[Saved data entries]
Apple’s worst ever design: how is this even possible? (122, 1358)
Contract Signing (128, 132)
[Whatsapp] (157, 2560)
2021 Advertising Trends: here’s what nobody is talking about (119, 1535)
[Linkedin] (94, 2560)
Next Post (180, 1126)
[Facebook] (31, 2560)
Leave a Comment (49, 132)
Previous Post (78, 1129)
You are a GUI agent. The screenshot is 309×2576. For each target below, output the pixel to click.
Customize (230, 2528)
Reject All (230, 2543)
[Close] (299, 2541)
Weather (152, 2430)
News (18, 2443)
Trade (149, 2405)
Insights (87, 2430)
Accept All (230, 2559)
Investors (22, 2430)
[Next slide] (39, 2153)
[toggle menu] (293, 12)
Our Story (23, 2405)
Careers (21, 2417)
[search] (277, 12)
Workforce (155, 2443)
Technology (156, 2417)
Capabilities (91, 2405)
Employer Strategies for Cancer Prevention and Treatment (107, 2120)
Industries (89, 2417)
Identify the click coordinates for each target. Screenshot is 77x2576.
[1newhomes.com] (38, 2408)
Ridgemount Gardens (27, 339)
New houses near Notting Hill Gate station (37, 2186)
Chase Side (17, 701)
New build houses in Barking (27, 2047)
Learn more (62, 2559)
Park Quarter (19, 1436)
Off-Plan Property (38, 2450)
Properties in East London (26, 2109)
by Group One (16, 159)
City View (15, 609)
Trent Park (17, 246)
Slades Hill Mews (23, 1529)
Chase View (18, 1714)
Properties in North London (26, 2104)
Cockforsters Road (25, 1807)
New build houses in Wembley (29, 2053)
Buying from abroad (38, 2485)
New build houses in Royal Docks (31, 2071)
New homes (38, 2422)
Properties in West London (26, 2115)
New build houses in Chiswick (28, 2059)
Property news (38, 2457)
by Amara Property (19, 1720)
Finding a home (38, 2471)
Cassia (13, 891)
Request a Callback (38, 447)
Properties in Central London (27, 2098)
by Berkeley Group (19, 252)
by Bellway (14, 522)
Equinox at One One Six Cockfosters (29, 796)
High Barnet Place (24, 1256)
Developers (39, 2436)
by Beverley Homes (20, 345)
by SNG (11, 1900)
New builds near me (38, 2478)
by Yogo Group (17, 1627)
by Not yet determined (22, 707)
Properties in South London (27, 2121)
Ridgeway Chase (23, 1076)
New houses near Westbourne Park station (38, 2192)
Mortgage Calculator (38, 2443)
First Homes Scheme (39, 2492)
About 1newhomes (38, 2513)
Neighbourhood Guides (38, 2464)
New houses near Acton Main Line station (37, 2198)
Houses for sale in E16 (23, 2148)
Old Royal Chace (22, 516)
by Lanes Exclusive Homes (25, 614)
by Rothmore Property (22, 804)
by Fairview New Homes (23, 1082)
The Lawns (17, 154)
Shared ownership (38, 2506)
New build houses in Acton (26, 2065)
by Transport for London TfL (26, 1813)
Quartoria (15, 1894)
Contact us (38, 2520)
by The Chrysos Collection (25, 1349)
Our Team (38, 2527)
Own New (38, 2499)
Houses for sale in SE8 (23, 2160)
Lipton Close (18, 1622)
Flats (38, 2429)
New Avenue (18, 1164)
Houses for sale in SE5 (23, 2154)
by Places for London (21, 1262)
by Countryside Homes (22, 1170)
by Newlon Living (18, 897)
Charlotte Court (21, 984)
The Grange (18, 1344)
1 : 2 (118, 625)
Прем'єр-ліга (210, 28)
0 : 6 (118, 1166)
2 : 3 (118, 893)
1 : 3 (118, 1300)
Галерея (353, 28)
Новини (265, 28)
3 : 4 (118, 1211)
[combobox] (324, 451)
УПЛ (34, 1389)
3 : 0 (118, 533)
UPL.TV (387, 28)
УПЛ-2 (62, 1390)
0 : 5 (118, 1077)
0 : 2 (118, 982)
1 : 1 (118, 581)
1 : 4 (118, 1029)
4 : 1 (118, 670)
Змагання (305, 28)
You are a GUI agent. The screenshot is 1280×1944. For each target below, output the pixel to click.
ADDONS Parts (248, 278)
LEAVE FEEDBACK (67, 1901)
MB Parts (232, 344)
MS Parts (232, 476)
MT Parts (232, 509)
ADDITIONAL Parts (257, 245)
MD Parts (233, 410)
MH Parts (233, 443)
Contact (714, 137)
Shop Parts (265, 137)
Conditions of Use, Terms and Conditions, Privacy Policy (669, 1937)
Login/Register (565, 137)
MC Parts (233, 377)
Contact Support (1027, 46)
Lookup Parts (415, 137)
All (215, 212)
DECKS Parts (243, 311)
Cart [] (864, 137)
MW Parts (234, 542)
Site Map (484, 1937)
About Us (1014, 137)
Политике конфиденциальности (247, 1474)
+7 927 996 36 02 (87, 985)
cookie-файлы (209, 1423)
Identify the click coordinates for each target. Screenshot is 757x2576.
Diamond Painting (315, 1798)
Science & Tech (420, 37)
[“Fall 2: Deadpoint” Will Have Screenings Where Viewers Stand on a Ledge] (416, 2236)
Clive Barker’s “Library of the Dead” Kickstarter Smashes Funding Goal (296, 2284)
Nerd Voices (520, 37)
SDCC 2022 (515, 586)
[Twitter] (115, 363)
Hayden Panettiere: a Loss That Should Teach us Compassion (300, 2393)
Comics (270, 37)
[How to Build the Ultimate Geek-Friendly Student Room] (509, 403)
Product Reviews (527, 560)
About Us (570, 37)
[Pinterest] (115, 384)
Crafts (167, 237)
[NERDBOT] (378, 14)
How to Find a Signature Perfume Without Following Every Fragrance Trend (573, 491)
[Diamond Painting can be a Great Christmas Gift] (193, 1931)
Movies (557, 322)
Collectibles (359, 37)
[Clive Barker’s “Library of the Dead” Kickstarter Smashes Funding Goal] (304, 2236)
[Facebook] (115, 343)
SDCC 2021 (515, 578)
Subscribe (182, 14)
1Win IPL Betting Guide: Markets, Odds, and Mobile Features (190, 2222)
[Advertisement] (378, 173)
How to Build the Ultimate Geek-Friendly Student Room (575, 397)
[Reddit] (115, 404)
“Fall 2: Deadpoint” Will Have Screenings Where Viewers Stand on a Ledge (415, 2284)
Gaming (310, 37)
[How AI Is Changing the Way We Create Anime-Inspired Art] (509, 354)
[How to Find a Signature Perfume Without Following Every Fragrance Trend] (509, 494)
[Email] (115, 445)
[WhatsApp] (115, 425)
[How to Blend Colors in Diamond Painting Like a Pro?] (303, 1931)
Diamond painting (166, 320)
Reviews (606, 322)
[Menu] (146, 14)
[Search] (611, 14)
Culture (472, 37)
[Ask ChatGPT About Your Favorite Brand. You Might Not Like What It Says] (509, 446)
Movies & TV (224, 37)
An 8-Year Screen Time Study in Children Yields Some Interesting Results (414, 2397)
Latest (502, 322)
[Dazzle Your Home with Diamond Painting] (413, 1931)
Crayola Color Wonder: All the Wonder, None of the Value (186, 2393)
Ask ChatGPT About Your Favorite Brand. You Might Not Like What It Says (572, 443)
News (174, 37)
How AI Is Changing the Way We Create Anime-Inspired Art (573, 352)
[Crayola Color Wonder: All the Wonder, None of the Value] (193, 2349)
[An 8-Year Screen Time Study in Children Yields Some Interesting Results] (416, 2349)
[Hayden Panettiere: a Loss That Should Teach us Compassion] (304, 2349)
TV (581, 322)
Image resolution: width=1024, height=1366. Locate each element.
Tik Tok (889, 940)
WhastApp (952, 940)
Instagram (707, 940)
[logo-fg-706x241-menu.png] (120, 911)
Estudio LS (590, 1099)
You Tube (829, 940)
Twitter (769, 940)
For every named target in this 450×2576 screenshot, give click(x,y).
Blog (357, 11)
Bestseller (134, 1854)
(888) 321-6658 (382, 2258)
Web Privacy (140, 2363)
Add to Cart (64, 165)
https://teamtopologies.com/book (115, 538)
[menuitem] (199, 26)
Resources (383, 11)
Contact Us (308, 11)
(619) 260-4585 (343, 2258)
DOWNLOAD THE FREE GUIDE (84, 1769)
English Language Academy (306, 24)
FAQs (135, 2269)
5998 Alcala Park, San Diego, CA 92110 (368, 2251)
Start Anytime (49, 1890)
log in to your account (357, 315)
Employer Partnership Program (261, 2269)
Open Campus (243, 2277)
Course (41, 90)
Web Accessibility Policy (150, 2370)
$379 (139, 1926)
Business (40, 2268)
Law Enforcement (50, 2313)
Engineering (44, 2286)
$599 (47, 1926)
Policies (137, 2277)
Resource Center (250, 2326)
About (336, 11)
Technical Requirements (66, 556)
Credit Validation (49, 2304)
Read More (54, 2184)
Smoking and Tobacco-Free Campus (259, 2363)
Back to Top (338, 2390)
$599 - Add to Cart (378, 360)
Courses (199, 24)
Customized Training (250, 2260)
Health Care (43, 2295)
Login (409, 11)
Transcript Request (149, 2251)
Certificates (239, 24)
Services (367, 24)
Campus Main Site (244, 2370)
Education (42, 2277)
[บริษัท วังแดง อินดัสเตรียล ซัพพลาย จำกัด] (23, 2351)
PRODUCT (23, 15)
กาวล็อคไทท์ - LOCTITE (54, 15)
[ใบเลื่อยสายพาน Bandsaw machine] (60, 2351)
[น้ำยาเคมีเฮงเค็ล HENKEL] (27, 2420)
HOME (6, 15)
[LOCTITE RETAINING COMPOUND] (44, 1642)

#### [PROMPT]
The answer should contain only the lines from the first line of the entries through the line holding "Request a Callback (38, 447)", each exactly as written.

#### [YOUR SOLUTION]
Apple’s worst ever design: how is this even possible? (122, 1358)
Contract Signing (128, 132)
[Whatsapp] (157, 2560)
2021 Advertising Trends: here’s what nobody is talking about (119, 1535)
[Linkedin] (94, 2560)
Next Post (180, 1126)
[Facebook] (31, 2560)
Leave a Comment (49, 132)
Previous Post (78, 1129)
You are a GUI agent. The screenshot is 309×2576. For each target below, output the pixel to click.
Customize (230, 2528)
Reject All (230, 2543)
[Close] (299, 2541)
Weather (152, 2430)
News (18, 2443)
Trade (149, 2405)
Insights (87, 2430)
Accept All (230, 2559)
Investors (22, 2430)
[Next slide] (39, 2153)
[toggle menu] (293, 12)
Our Story (23, 2405)
Careers (21, 2417)
[search] (277, 12)
Workforce (155, 2443)
Technology (156, 2417)
Capabilities (91, 2405)
Employer Strategies for Cancer Prevention and Treatment (107, 2120)
Industries (89, 2417)
Identify the click coordinates for each target. Screenshot is 77x2576.
[1newhomes.com] (38, 2408)
Ridgemount Gardens (27, 339)
New houses near Notting Hill Gate station (37, 2186)
Chase Side (17, 701)
New build houses in Barking (27, 2047)
Learn more (62, 2559)
Park Quarter (19, 1436)
Off-Plan Property (38, 2450)
Properties in East London (26, 2109)
by Group One (16, 159)
City View (15, 609)
Trent Park (17, 246)
Slades Hill Mews (23, 1529)
Chase View (18, 1714)
Properties in North London (26, 2104)
Cockforsters Road (25, 1807)
New build houses in Wembley (29, 2053)
Buying from abroad (38, 2485)
New build houses in Royal Docks (31, 2071)
New homes (38, 2422)
Properties in West London (26, 2115)
New build houses in Chiswick (28, 2059)
Property news (38, 2457)
by Amara Property (19, 1720)
Finding a home (38, 2471)
Cassia (13, 891)
Request a Callback (38, 447)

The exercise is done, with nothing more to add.